What the task requires:
In the listing below, which lines contain the string "icon"? Copy them all.

==== Records to use

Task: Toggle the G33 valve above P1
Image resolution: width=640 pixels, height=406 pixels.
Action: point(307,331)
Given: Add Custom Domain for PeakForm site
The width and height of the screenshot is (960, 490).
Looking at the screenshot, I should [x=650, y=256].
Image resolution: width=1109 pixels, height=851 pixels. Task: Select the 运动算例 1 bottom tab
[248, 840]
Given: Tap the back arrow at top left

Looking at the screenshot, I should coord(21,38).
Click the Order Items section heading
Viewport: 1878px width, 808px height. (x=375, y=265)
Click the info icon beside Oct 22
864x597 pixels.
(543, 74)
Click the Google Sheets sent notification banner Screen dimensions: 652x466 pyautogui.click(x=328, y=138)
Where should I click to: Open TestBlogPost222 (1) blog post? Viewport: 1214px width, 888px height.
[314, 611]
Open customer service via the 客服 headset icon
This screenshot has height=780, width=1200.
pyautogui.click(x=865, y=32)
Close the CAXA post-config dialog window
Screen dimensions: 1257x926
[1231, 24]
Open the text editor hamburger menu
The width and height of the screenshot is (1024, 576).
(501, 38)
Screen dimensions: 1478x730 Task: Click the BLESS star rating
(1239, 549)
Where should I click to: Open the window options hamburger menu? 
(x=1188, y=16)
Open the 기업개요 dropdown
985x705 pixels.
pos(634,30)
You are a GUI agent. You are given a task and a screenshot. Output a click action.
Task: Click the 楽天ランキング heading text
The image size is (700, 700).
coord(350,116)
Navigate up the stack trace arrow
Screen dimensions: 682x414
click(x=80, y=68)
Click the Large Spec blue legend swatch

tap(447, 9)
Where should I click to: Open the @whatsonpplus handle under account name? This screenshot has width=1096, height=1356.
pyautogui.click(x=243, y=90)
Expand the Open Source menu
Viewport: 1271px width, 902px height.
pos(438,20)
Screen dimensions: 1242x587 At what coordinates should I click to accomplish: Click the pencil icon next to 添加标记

========

Answer to this problem:
Click the info icon beside Oct 22
Open customer service via the 客服 headset icon
Screen dimensions: 1242x587 At what coordinates should I click to accomplish: Click the pencil icon next to 添加标记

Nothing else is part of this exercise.